数据集中的记录:

■ ■ ■ ■

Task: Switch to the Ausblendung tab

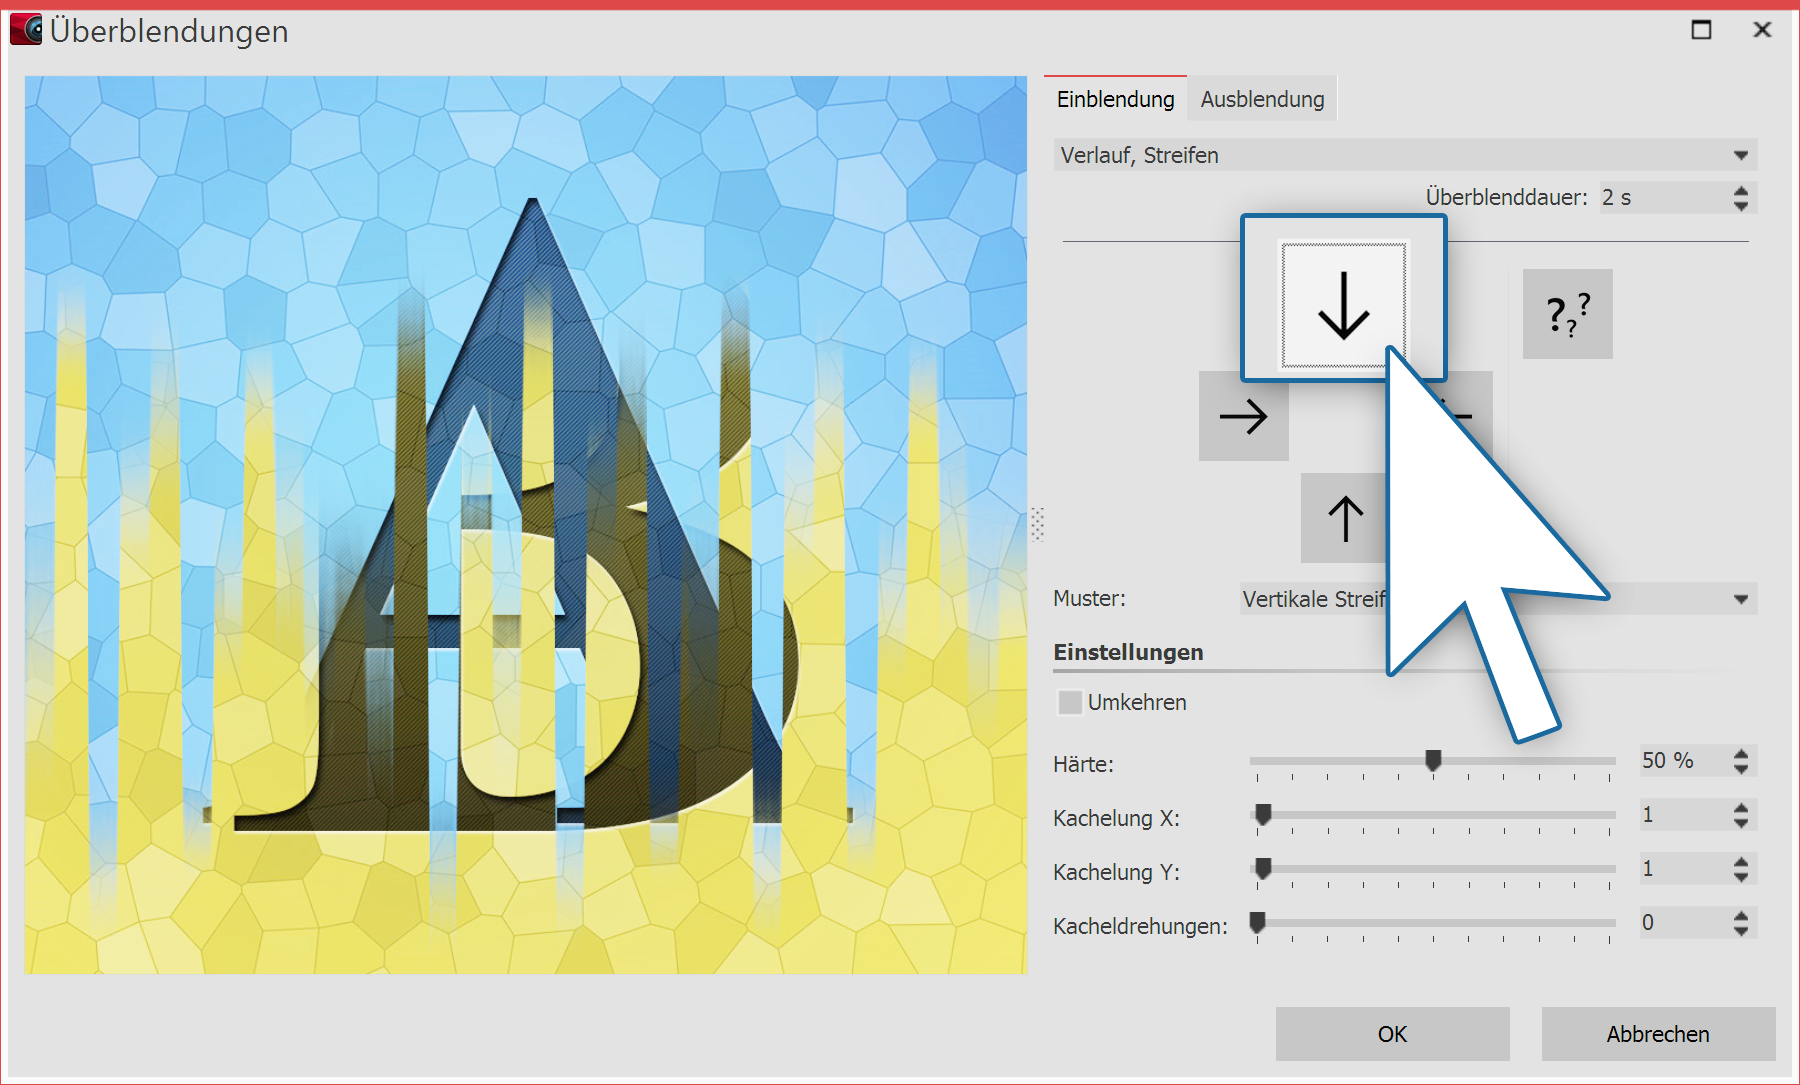Action: coord(1262,99)
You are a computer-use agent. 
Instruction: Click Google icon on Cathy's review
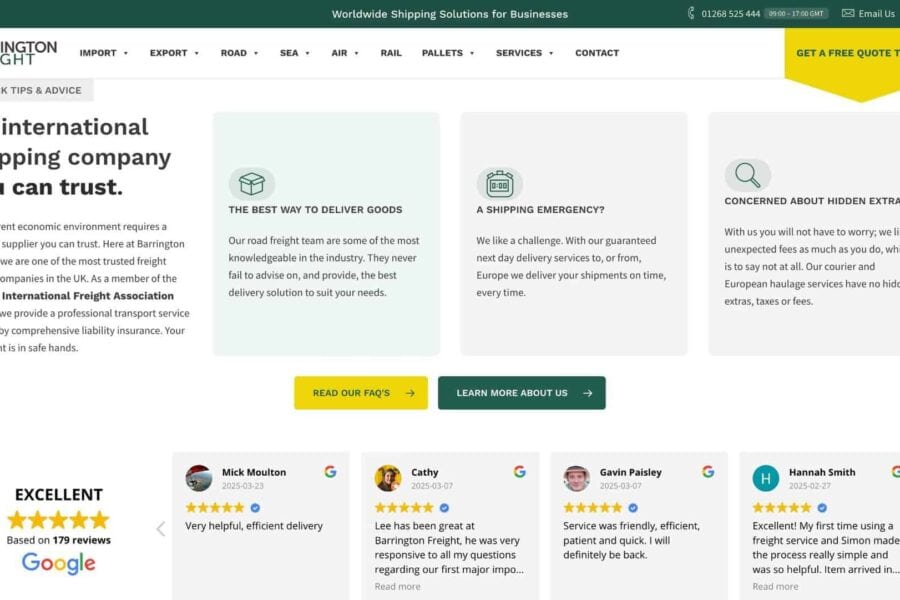(x=520, y=472)
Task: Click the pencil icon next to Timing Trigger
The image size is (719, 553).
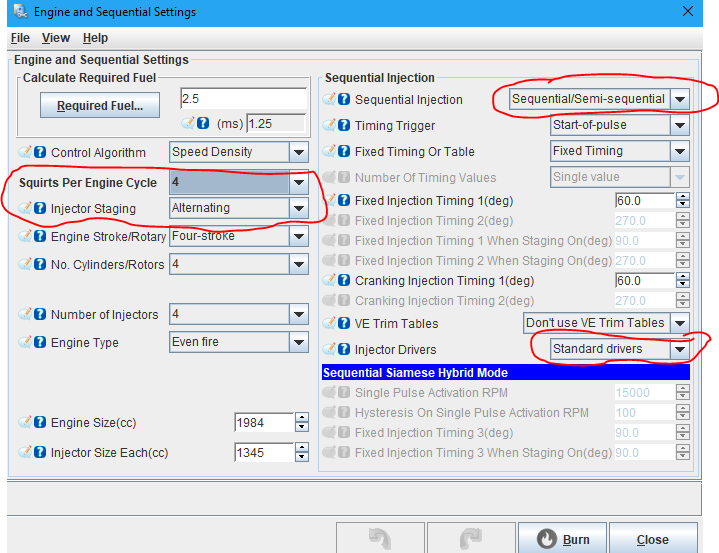Action: pos(329,126)
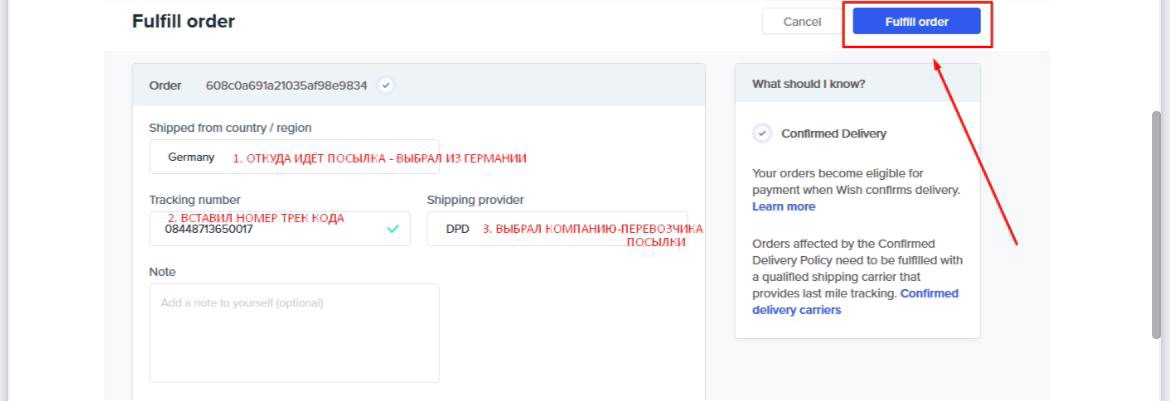Image resolution: width=1170 pixels, height=401 pixels.
Task: Click the 'Shipping provider' field label
Action: coord(475,200)
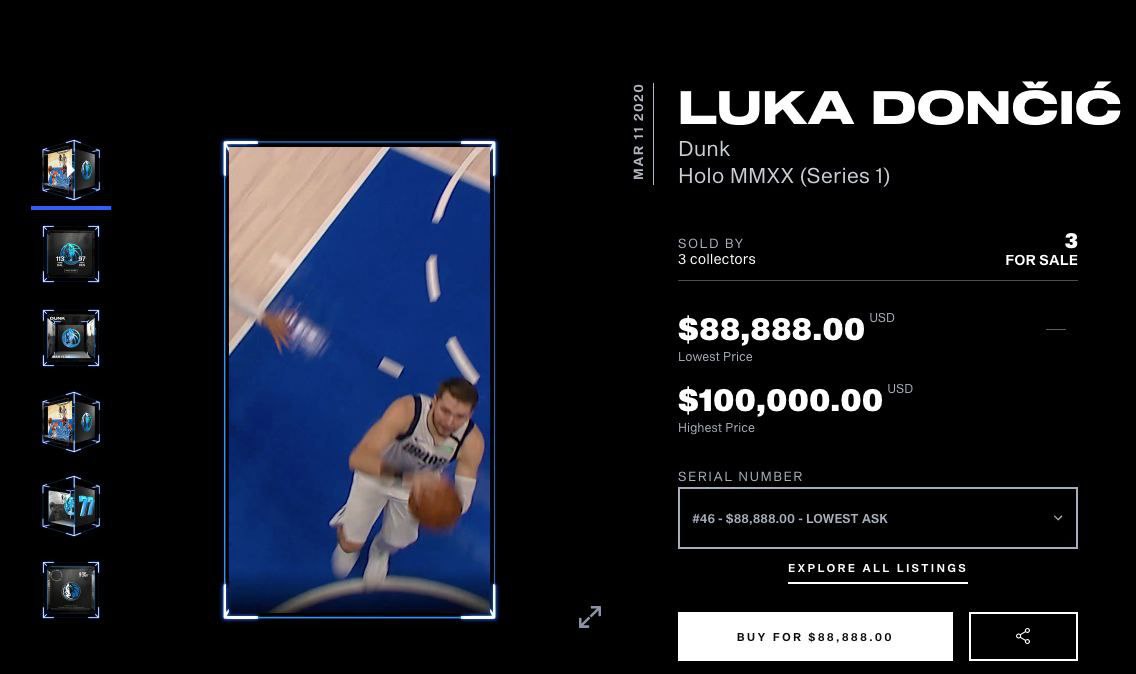Click Buy for $88,888.00 button
The width and height of the screenshot is (1136, 674).
click(x=815, y=636)
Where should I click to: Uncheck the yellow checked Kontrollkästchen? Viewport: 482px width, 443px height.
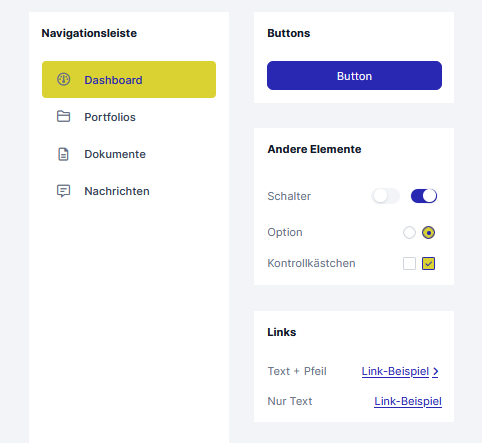428,263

■ ■ ■ ■

| 任务要求 |
把上面清单的每一行照原样抄写出来，不要漏掉任何一行。答案中省去所有图片。

| 参考答案 |
Task: Switch to the Ausblendung tab

Action: coord(1262,99)
You are a computer-use agent. 
Instruction: Click Google icon on Cathy's review
(x=520, y=472)
Task: Click the pencil icon next to Timing Trigger
The image size is (719, 553).
Action: pos(329,126)
Image resolution: width=1170 pixels, height=401 pixels.
Task: Click the 'Shipping provider' field label
Action: coord(475,200)
Click Buy for $88,888.00 button
The width and height of the screenshot is (1136, 674).
click(x=815, y=636)
Where should I click to: Uncheck the yellow checked Kontrollkästchen? Viewport: 482px width, 443px height.
428,263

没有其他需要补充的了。